By the time I graduated from college I was down more than half the weight I had gained, had found a niche in technical theatre that allowed me to audition for film work still and make good money with a steady job and came with a free gym membership.  I was feeling pretty good.  It was at this point too that my metabolism seemed to jump start.  I mean seriously jump start.  The weight melted off and it didn’t seem to matter what I ate or drank (we did a lot of after work cocktails); the weight just came off and stayed off.  I stopped going to the gym…no problemo.  It was like I made some sort of Jenny Craig God happy and I was back to the no need to think about it life.  Ahh the joys of youth.

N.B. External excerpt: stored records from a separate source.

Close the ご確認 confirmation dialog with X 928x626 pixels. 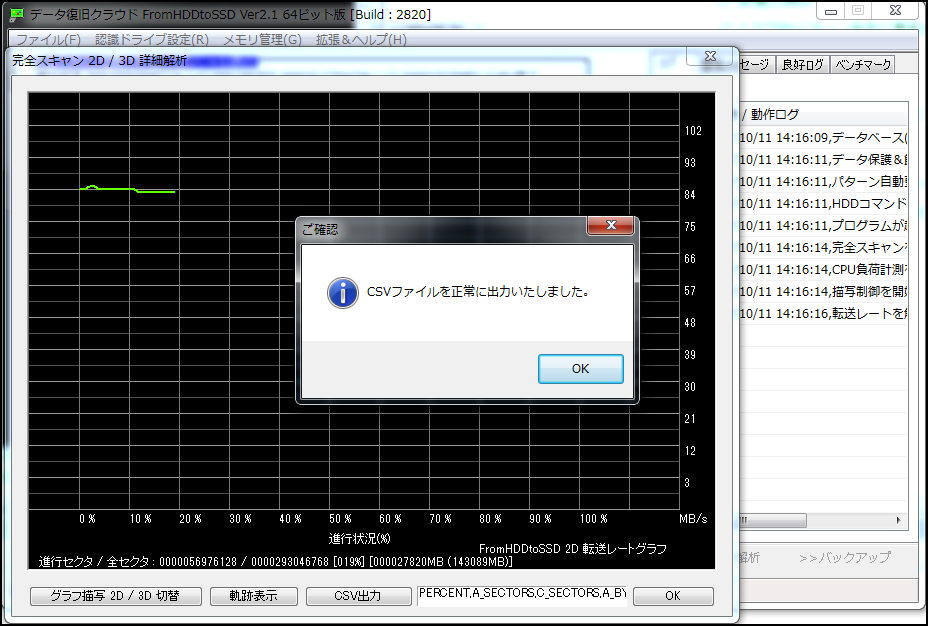(x=611, y=227)

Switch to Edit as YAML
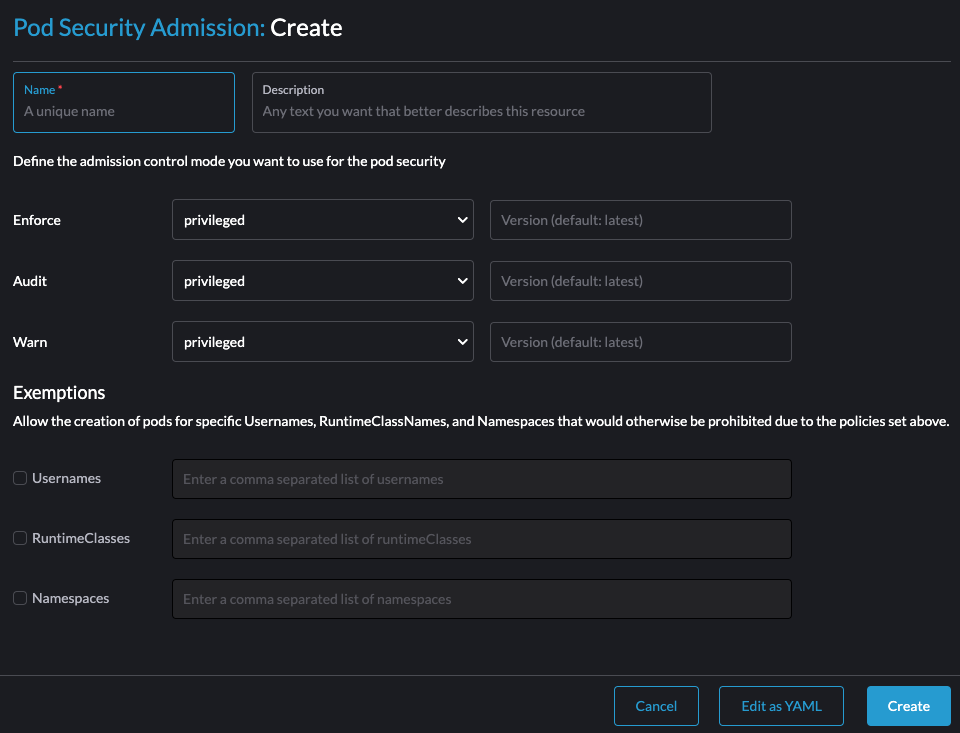coord(781,706)
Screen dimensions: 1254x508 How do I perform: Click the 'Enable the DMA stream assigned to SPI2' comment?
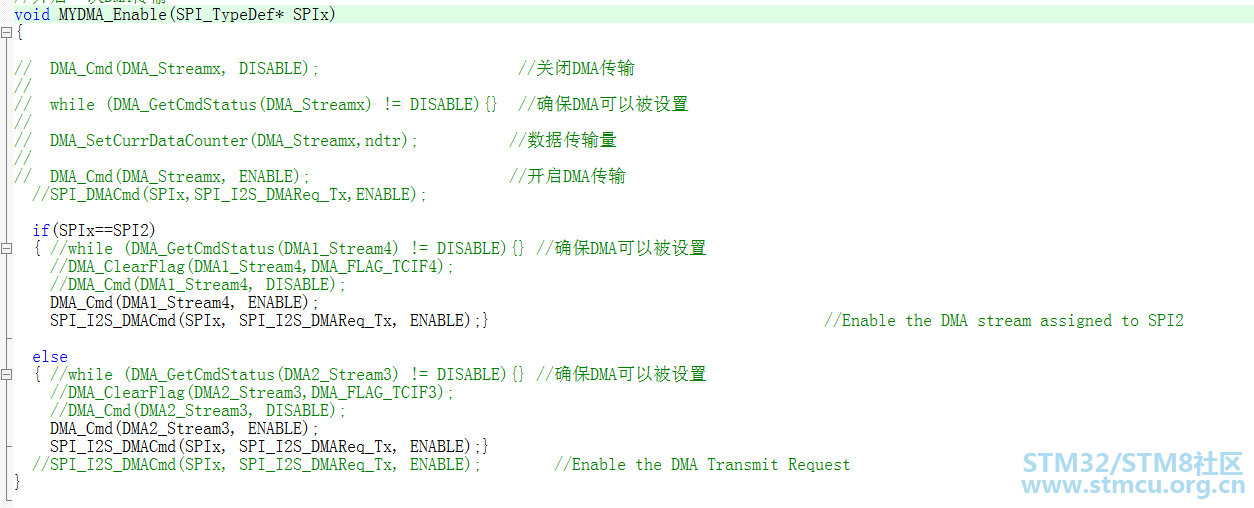click(1004, 321)
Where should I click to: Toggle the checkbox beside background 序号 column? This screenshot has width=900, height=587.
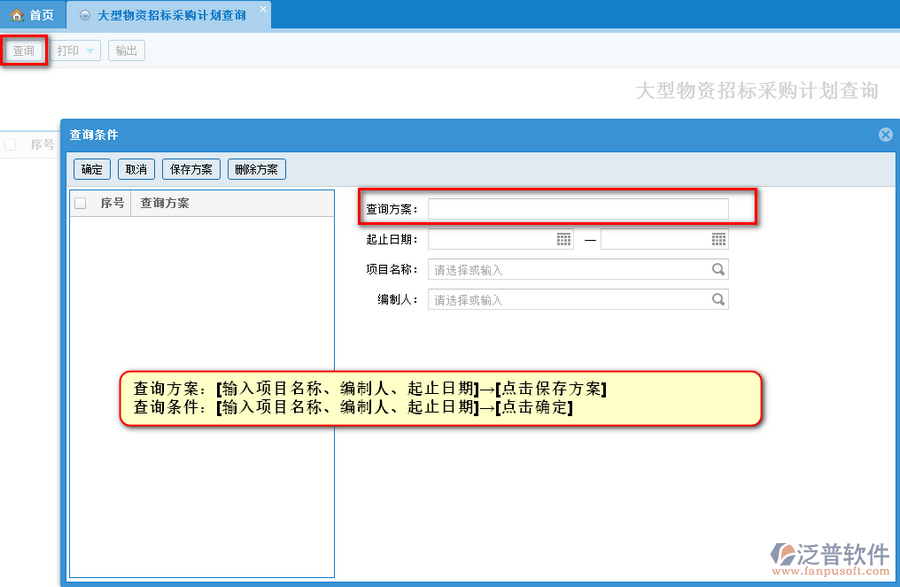(x=11, y=145)
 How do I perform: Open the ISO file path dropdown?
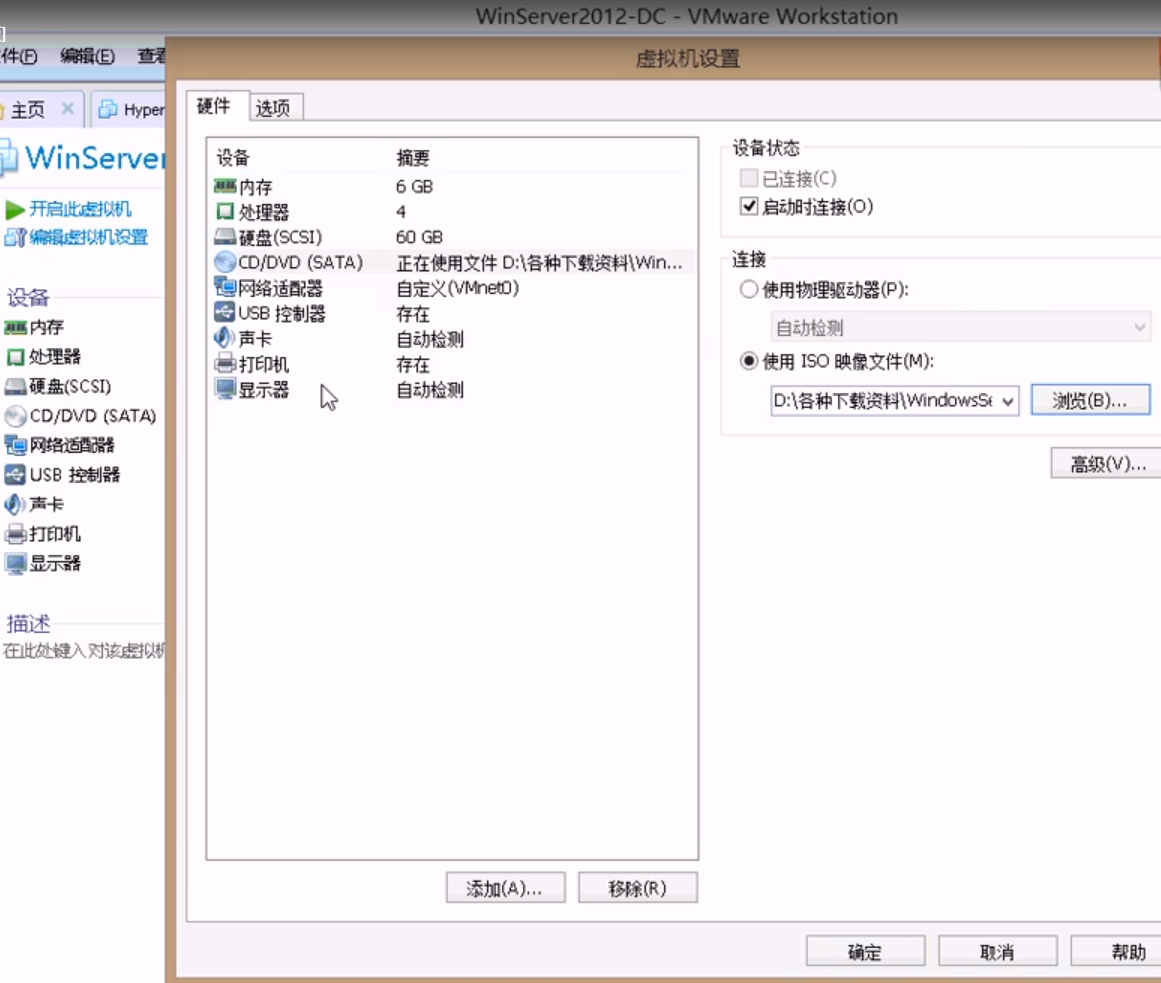(1009, 401)
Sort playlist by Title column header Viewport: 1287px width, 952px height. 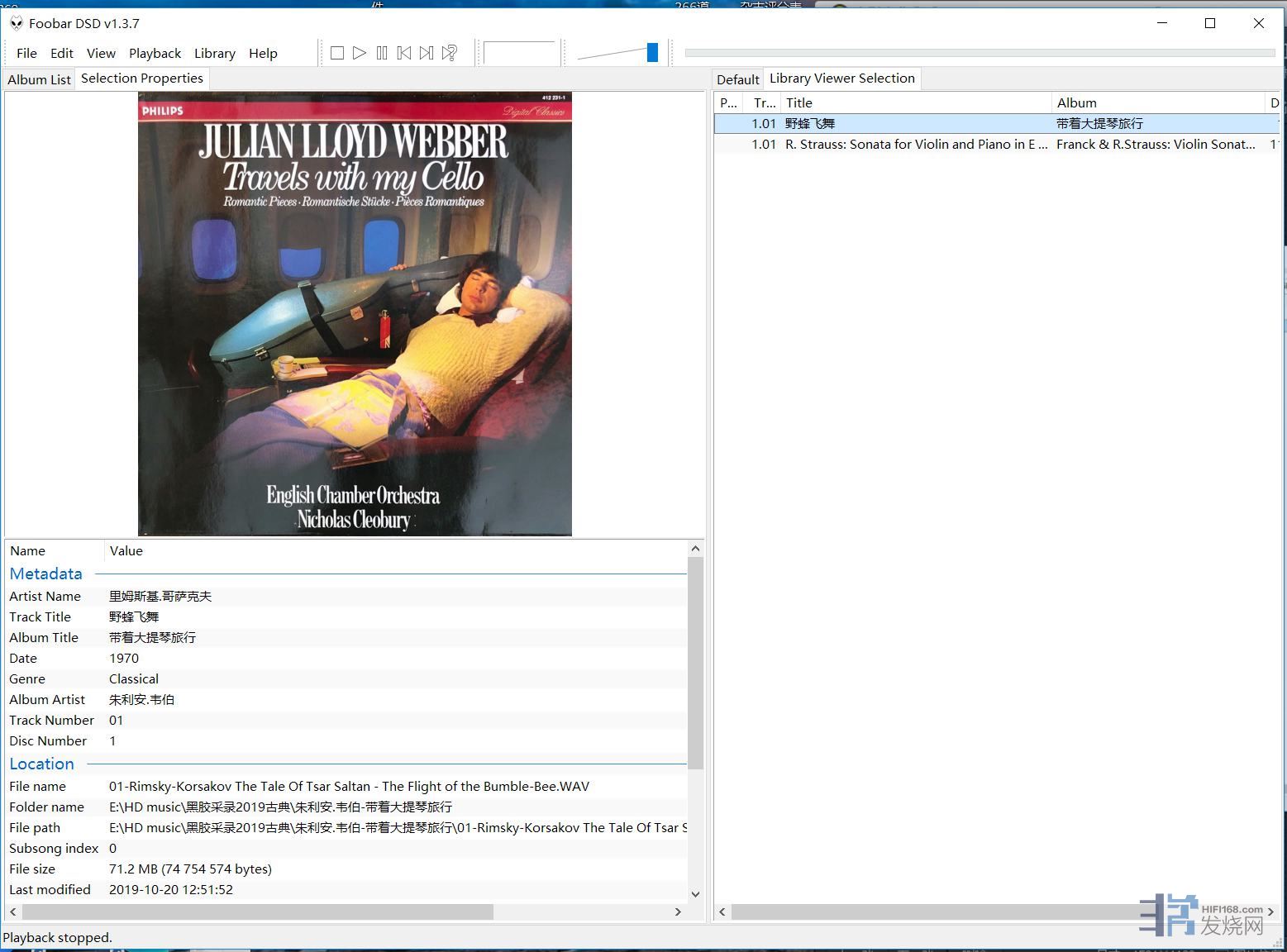[916, 102]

It was in this “metabolism high” when I met my hubby, a chronic yo-yoer.   It always infuriated him how I could out eat him and not gain weight.  Together we started a running program, which lead to gym memberships.  With only having our oldest around half the week, we had lots of time to work out and do our own thing.  It was the best of both worlds.  I have pictures of us on a vacation where he is at his happiest weight. I have pictures from my wedding day where I am at MY happiest weight.   It is a constant struggle in his life. I have noticed that since I had mini me and crossed the threshold of 35 that my joyful run has started to dwindle.  I need to work more to keep my shape/weight where I want it, but I don’t mind because I really do enjoy working out.  My hubby is MUCH better about making time then I am, and he struggles so much.  He has been told he has a thyroid issue but isn’t t a point where he needs medication so he has an even harder time despite all his good work.

Like everyone, we go through our ups and downs with working out and what we are eating.  I even started a blog (http://waitsandmeasurements.blogspot.com/) of my own just over 2 years ago to try and document my progress and make myself accountable.  I decided about 3 months ago to try scaling WAY back on gluten and I have seen a dramatic difference in how I feel and look, so for me that is a new way of life.  My real wakeup call came back around the same time after the hubs and I found some workout DVD’s to try at home.  Se we have done P90X (loved it), Insanity (hubs loves it) but we don’t see the results that the talk about in the videos…part of it comes back to time.  Is Tony Horton’s yoga awesome, absolutely, but I don’t’ always have an extra 90 minutes to do it.  We also don’t do the Shakeology and I think that may be part of it. So we decided to try The Biggest Loser workouts.  They rock!  Its people struggling to get in shape (just like us) so it is motivating, it can be done in a reasonable amount of time (so it’s more doable) and it’s just fun.  So wakeup call…right, back on track, after we started these we had a night where one of the workouts was really intense.  I was sore, achy, grumpy…and where I was grumpy my hubby was elated.  I asked how he felt and he said ALIVE!  That was my wake up call.  He felt ALIVE and the more I thought about it the more I realized he was right.  He started to talk about his fear of not living to 40, of not seeing the girls grow up, and I tell you what, that made things get real.

We are dedicated in a new way now. We know the results are instant, we now we will backslide, but whereas in the past it was the idea of “Oh I missed a workout now I have to start all over” now it is “Well, I misses a workout so I should try and push a little more today.”  The punishment aspect is gone.  The guilt is gone.  Somehow in that moment, in that one word it all changed and we have become accepting and ok with things.  We can’t get it all in every day, but we can try and with each non-success (as failure is no longer an option) we are given another chance at being successful.  Little victories, step by step. It all boils done to not just being but feeling alive!